[START TEXT]
You should definitely write a letter to the corporate offices. The "that Chinese girl" comment was uncalled for and he should of helped you find the blush you were looking. These days I personally avoid the Sephora stores near me. I gave up.

At the time when I did shop at Sephora there were 2 stores near me and both of them have treated me, my family members and friends poorly. It got to the point that we would research a product online just so we would avoid the various rude and unhelpful sales associates. It just seem like we as customers were being a nuisance to them when we asked a question or asked for help. In fact I only can recall 2 times when I was politely asked if I need any help (which I was very grateful for the help). 

Oh and please don't get me started on the "treating you like a thief" thing. The last time I was in a Sephora, I was there looking for a Christmas gift for my niece. I didn't touch anything, I was just looking around with my hands in my pockets and purse on my shoulder. When I noticed that I was being followed (AGAIN). So I decided this time to lead this sales associate all over the store - not touching anything, just looking. I was so pissed off - I had, had enough. Finally, we ended up at the cashier counter and I just stood there and looked the sales associate in the eye. She was like a deer in the headlights she froze and was very embrassed. I then bought a gift certificate and left. I would like to add the cashier did give that sales associate a weird look like "what the hell are you doing". That was 2 years ago. I have not been back since. 

That's why I LOVE the M.A.C. store near me - always helpful and polite. Plus they always check the product to assure it is correct before I am run up. And placing something at the counter for you - not a problem, unlike the Spehora stores near me. 

Sorry, folks... I'm stepping down from the soapbox.


----------



## righteothen (Nov 24, 2007)

I've had mixed experiences at the only Sephora I have around me.  Two of the girls that are there are always nice, one girl is just great, but there are two people I don't like that much.  One girl that just doesn't seem like she knows what she's doing (kinda like a new person, but she's been there for years), and a male that seems to be in charge, but seems a bit cold.

I've been followed around in Sephora, too, and I really have no idea why.  I went from the fragrances to the Benefit section holding a card that I sprayed a perfume on, waiting for the other notes to show up.  I bend down to look at the brushes, and all of a sudden, there's an associate next to me.  I was right next to the door, so I figured that was why she were there, but when I moved to another section, closer to the back, she was still with me.  After a while she left, but it was seriously strange.  I mean, what did she think I was going to steal, the card that I sprayed the perfume on, which is free?


----------



## Juneplum (Nov 24, 2007)

Quote:

   Originally Posted by *xphoxbex* 

 
_ Man I should've brought my whole asian gang up there with our chopsticks._


----------



## MAC_Pixie04 (Nov 26, 2007)

Reading all of these unfortunate customer service @ Sephora stories are making me sad! I wish I could work at all of them so nobody would have to feel that way.  I just came home from a lame time at Nordstrom (lame enough to have me leaving IN TEARS) and I wrote a nice lengthy email to corporate and I plan on calling the store tomorrow.  I'm gonna suggest again that you write to corporate or call, that guy isn't a good representation of Sephora cuz that's not what we're about.


----------



## Beauty Mark (Nov 26, 2007)

I have plenty of decent experiences at Sephora. People don't tend to write about typically good experiences.
[END TEXT]
__INSTRUCTIONS TO FOLLOW__.
Do the following statements agree with the forum thread about Sephora? Answer yes or no for each, quoting the exact words of the thread that decide it. (a) On the first poster's last Sephora visit, a sales associate followed the poster while the poster shopped for a niece's gift. (b) righteothen has had only good experiences at the Sephora nearby. (c) Beauty Mark says people tend to write about their good experiences.
[START SUPPLIED ENTRIES]
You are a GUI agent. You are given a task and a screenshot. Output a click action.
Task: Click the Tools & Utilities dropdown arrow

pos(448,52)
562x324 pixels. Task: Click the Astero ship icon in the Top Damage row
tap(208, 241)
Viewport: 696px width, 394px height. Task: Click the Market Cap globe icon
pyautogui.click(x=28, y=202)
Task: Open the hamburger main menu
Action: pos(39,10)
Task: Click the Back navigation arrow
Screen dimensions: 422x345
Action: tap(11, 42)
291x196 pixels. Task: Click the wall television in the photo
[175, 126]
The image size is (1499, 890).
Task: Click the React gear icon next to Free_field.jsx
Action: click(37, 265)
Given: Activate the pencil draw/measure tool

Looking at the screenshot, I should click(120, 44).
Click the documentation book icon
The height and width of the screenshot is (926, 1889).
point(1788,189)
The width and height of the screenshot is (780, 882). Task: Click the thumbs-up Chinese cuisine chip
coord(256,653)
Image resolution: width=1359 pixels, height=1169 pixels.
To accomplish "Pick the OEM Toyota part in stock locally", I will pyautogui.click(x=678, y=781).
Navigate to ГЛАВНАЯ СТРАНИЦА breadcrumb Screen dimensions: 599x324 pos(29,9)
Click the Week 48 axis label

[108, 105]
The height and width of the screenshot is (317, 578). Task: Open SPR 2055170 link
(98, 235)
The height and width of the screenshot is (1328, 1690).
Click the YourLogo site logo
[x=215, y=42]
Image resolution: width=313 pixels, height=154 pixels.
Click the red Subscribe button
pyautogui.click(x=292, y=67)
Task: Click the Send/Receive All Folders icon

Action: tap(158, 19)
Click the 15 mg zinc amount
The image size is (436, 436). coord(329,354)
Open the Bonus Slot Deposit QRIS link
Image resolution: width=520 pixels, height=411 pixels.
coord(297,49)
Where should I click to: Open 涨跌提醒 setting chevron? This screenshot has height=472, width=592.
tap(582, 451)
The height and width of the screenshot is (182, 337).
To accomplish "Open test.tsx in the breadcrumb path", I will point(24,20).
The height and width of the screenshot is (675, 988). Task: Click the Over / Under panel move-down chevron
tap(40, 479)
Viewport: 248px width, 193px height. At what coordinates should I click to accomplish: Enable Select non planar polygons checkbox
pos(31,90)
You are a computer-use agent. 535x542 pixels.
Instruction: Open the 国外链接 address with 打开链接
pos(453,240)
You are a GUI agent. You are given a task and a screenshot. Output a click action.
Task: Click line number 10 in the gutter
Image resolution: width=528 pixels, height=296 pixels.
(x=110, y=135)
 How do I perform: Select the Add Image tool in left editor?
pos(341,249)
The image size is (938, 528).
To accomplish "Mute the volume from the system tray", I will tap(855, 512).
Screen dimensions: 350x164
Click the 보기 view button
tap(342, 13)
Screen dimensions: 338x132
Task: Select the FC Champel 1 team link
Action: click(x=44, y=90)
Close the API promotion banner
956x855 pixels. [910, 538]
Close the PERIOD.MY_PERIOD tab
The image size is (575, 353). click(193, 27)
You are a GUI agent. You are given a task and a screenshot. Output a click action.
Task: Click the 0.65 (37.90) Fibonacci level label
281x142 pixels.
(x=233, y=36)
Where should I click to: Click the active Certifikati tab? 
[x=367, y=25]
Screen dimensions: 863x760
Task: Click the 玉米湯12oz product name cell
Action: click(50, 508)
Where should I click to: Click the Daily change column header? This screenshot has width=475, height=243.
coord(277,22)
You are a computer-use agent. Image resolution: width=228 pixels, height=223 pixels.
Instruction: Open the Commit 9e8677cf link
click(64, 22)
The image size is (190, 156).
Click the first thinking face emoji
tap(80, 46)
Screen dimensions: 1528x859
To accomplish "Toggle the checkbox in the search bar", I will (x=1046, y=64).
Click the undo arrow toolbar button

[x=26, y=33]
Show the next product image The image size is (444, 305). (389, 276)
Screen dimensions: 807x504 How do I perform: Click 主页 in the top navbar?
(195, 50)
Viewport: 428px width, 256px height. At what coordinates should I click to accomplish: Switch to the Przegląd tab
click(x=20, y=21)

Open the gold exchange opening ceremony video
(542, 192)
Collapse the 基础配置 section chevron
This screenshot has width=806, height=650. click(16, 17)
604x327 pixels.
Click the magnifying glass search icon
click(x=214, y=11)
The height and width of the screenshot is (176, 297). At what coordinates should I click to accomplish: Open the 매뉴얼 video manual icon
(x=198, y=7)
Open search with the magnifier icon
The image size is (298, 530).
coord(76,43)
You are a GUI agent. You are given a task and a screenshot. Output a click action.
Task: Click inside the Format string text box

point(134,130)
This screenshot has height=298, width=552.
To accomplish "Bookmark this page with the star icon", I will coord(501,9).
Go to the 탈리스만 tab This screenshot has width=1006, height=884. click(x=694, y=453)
[END SUPPLIED ENTRIES]
__RESPONSE FOR THIS EXERCISE__.
(a) Yes: "I was there looking for a Christmas gift for my niece" and "I noticed that I was being followed (AGAIN)."
(b) No: "I've had mixed experiences at the only Sephora I have around me."
(c) No: "People don't tend to write about typically good experiences."